09 Large Models on Kaggle¶
Source: notebooks/09-large-models-kaggle-llamatelemetry-e3.ipynb
Notebook focus¶
This page is a cell-by-cell walkthrough of the notebook, explaining the intent of each step and showing the exact code executed.
Cell-by-cell walkthrough¶
Cell 1 (Markdown)¶
09 Large Models on Kaggle¶
Use server presets and suitability checks to run large GGUF models on Kaggle's dual-T4 environment.
What you will learn:
- Check model suitability before loading
- Use ServerPreset for optimized server configuration
- Load large models with preset-derived kwargs
Requirements: Kaggle T4 x2 with a large GGUF model dataset.
Cell 2 (Markdown)¶
1) Install¶
Cell 3 (Code)¶
Summary: Installs required dependencies and runtime tools.
Cell 4 (Markdown)¶
2) Check GPU resources¶
Cell 5 (Code)¶
Summary: Imports core libraries: llamatelemetry.

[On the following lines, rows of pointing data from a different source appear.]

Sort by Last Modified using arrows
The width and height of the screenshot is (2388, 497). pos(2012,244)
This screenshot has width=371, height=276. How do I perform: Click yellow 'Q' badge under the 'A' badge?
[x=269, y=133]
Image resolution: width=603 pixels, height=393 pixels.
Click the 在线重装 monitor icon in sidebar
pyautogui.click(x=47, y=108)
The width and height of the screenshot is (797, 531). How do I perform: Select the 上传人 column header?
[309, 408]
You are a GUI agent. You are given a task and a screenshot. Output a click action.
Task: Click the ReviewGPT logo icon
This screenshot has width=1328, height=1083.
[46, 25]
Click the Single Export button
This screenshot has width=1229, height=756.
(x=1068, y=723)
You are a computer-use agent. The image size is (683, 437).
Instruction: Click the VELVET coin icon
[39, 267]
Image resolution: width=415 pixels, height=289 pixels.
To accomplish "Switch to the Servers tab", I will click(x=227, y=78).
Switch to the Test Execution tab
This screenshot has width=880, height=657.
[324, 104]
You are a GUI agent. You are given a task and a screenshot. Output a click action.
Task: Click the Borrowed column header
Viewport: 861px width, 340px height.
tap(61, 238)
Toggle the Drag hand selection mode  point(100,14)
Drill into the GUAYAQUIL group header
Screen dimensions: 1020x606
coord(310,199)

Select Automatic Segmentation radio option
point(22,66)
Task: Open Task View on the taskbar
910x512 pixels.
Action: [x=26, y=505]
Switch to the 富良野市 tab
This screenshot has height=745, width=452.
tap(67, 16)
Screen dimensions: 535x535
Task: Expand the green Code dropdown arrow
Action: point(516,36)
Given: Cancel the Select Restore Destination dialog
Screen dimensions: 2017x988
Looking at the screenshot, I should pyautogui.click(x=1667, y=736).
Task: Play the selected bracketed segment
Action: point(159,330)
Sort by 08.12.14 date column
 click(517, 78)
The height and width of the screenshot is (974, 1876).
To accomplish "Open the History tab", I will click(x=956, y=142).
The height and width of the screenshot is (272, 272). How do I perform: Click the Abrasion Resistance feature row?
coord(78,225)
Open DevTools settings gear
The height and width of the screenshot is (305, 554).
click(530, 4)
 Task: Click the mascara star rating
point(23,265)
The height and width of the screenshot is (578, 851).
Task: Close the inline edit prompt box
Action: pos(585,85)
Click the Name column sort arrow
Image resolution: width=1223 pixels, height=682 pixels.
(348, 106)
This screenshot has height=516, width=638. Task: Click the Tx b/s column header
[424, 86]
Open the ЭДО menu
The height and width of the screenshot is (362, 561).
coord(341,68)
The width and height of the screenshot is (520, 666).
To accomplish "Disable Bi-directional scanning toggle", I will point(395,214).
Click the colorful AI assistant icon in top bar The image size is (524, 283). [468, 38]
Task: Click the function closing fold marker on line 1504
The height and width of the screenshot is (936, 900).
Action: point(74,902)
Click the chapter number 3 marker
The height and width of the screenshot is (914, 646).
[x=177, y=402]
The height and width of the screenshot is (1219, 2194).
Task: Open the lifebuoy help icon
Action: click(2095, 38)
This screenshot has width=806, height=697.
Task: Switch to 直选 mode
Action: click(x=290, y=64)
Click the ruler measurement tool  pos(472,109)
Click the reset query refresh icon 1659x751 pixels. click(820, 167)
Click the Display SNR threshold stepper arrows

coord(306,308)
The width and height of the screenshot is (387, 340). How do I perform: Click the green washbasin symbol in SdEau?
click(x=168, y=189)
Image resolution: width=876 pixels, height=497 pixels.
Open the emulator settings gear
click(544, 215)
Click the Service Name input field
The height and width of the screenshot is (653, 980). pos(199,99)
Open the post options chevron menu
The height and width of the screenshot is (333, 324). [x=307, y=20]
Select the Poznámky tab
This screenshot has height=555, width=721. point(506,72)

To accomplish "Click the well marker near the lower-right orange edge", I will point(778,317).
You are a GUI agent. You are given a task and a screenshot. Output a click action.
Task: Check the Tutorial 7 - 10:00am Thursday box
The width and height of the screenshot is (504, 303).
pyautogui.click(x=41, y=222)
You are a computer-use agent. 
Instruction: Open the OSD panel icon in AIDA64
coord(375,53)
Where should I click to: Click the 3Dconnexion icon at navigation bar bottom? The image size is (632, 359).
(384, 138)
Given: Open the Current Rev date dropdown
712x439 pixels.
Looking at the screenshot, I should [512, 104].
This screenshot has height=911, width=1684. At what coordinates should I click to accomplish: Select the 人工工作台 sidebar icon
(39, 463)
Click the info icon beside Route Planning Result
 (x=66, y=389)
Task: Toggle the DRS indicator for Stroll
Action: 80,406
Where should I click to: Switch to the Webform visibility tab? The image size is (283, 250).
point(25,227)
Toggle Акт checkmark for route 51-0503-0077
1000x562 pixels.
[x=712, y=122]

from llamatelemetry import detect_cuda
cuda_info = detect_cuda()
print(f"GPUs: {len(cuda_info.get('gpus', []))}")
for gpu in cuda_info.get('gpus', []):
print(f" {gpu}")
Cell 6 (Markdown)¶
3) Run suitability check¶
Before loading a large model, verify it fits in dual-T4 VRAM.
Cell 7 (Code)¶
Summary: Imports core libraries: json, llamatelemetry. Works with GGUF models, quantization, or metadata.
import json
from llamatelemetry.api.gguf import report_model_suitability
model_path = "/kaggle/input/your-large-model/model.gguf"
suitability = report_model_suitability(model_path, ctx_size=8192, dual_t4=True)
print(json.dumps(suitability, indent=2, default=str))
Cell 8 (Markdown)¶
4) Available presets¶
| Preset | Target |
|---|---|
KAGGLE_DUAL_T4 |
Kaggle dual T4 (32 GB total) |
KAGGLE_SINGLE_T4 |
Kaggle single T4 (16 GB) |
COLAB_T4 |
Colab T4 |
COLAB_A100 |
Colab A100 |
LOCAL_3090 |
Local RTX 3090 |
LOCAL_4090 |
Local RTX 4090 |
CPU_ONLY |
CPU-only fallback |
Cell 9 (Code)¶
Summary: Imports core libraries: llamatelemetry.
from llamatelemetry.kaggle import ServerPreset, get_preset_config
preset = get_preset_config(ServerPreset.KAGGLE_DUAL_T4)
print(f"Preset: {ServerPreset.KAGGLE_DUAL_T4.value}")
print(f"Server kwargs: {preset.to_server_kwargs()}")
print(f"Load kwargs: {preset.to_load_kwargs()}")
Cell 10 (Markdown)¶
5) Load the model with preset config¶
Cell 11 (Code)¶
Summary: Imports core libraries: llamatelemetry. Creates or uses the high-level InferenceEngine to run GGUF inference. Loads a GGUF model (from registry, HF, or local path) and applies runtime settings. Runs inference and captures the generated output.
import llamatelemetry as lt
engine = lt.InferenceEngine(enable_telemetry=False)
engine.load_model(
model_path,
auto_start=True,
**preset.to_load_kwargs(),
)
result = engine.generate("Summarize the model setup", max_tokens=64)
print(f"Tokens/sec: {result.tokens_per_sec:.1f}")
print(result.text)
Cell 12 (Markdown)¶
6) Cleanup¶
Cell 13 (Code)¶
Summary: Cleans up or shuts down running resources.